Before running for mayor in 2012, Haddad served as education minister under da Silva and his predecessor, President Dilma Rousseff.

He was confirmed as the replacement to da Silva on Tuesday after a meeting of his party’s executive committee in the southern city of Curitiba, where the former president is jailed for a corruption conviction. He will be joined on the ticket by Manuela D’Avila, a member of Brazil’s Communist Party.

Recent polls show Haddad with less than 10 percent of voter intentions, but the party hopes he will now rise with da Silva’s endorsement. The current poll leader is far-right congressman Jair Bolsonaro.

A Datafolha poll published on Monday shows Haddad in fourth place, favored by 9 percent support. That was a rise of 5 percentage points in just a few weeks, but still behind Bolsonaro’s 24 percent, left-leaning Ciro Gomes’ 13 percent, centrist Marina Silva’s 11 percent and right-leaning Geraldo Alckmin’s 10 percent.

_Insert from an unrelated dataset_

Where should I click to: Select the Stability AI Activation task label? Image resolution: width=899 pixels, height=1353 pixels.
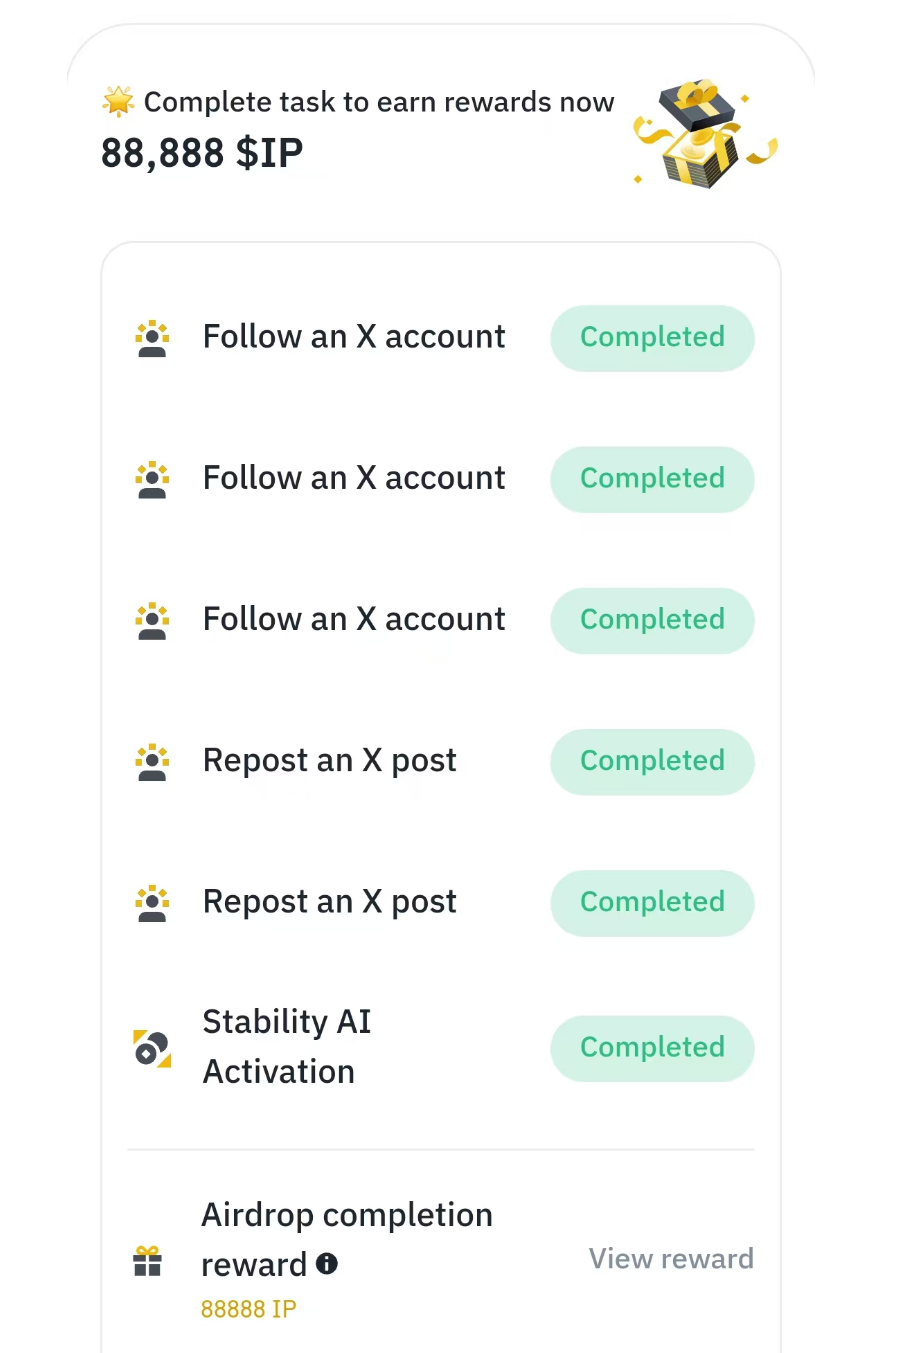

The poll had a margin of error of 2 percentage points. All the 2,804 voters sampled were interviewed on Monday, days after da Silva’s candidacy was barred by the electoral court and Bolsonaro was stabbed in an incident that might put him in hospital until election day.

The move to put Haddad on the top of the ticket was an acknowledgement that the left-leaning party could not get da Silva on the ballot despite numerous attempts in the courts.

One of the last appeals of the former president was denied by Brazil’s top court after Haddad was announced as his replacement.

Haddad met with da Silva after the decision, then delivered his first speech as the candidate in front the federal police building where da Silva is jailed.

“I feel the pain of many Brazilians who won’t be able to vote for who they want,” he said, standing next to D’Avila and other Workers’ Party heavyweights. “But now is not the time to have your head down.”

Da Silva is serving a 12-year sentence for trading favors with construction company Grupo OAS for the promise of a beachfront apartment. The former president has always denied wrongdoing, arguing this case and several others pending against him are meant to keep him off the ballot.

Da Silva led polls for more than a year, but his candidacy was recently barred by the country’s top electoral court.

The strategy of holding on to da Silva’s candidacy until the last minute caused much internal fighting within the party. Many believed that leaving Haddad so little time to present his case to voters was risky, while others thought it was best to keep da Silva front and center as long as possible.

Since the beginning of the year the Workers’ Party hinted Haddad could be the candidate. When he was named candidate for vice president in mid-August the choice became obvious.

“Haddad and I are like Lionel Messi and Luis Suarez,” da Silva once said, referring to superstar teammates on FC Barcelona’s soccer club. “We play together and we don’t even need to look at each other to know what the other is doing.”